Beyond the immediate applications, this research has broader implications in how we might build more intuitive and responsive soundscapes in the digital world. By improving realism through audio, companies can create more convincing immersive media—an important factor not only for entertainment, but also for accessibility solutions, virtual meetings, and therapeutic interventions.

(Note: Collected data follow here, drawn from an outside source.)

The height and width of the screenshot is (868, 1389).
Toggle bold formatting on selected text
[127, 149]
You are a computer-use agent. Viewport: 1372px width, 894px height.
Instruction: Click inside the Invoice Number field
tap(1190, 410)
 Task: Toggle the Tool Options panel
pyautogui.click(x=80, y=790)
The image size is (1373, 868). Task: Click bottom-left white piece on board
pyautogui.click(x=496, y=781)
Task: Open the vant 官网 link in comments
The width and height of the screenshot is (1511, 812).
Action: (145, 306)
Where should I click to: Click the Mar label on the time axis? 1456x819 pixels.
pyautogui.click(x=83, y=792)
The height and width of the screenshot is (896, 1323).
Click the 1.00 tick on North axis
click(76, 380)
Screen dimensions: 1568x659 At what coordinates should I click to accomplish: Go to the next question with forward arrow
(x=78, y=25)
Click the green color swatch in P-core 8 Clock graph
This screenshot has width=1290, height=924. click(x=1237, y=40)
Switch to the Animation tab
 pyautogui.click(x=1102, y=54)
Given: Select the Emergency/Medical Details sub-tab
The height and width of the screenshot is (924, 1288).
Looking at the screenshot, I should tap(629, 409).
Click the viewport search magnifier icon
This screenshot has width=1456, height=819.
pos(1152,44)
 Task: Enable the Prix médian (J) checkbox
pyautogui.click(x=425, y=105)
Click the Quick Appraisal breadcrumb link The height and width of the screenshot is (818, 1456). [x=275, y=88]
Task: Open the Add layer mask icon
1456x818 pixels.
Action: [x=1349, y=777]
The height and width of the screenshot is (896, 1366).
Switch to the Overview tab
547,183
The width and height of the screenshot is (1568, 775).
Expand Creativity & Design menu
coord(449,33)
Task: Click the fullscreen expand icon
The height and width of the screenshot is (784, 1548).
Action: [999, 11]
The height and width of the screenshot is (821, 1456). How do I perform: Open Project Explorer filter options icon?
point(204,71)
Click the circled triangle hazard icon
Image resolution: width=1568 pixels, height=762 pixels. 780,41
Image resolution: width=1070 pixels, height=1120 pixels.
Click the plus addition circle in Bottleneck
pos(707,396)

By uncovering the role of both loudness and spectral cues in voice-based directionality, this study deepens our understanding of auditory perception and lays a foundation for the next generation of spatial audio systems. The findings pave the way for designing more realistic virtual interactions, particularly those involving human speech, which is probably the most familiar and meaningful sound we process every day.

Reference

Title of original paper: Perception of speech uttered as speaker faces different directions in horizontal plane: Identification of speaker’s facing directions from the listener

Journal: Acoustical Science and Technology

DOI: 10.1250/ast.e24.99

Authors: Shinya Tsuji¹, Haruna Kashima¹, Takayuki Arai¹, Takehiro Sugimoto², Kotaro Kinoshita², and Yasushige Nakayama²

Affiliations: ¹Department of Information and Communication Sciences, Sophia University, Japan, ²NHK Science and Technology Research Laboratories, Japan

About Dr. Shinya Tsuji

Dr. Shinya Tsuji is a postdoctoral fellow at the Department of Information and Communication Sciences, Sophia University. His major research interests include unilateral hearing loss, and reverberation, and his expertise involves experimental psychology, human interfaces and interactions, informatics, and humanities and social sciences. He has published five articles. He is an honorable awardee of multiple recognitions, including the 2022 Student Outstanding Presentation Award from the Acoustical Society of Japan. He is also involved in social activities and contributes actively to the Information and Community Site for Unilateral Hearing Loss.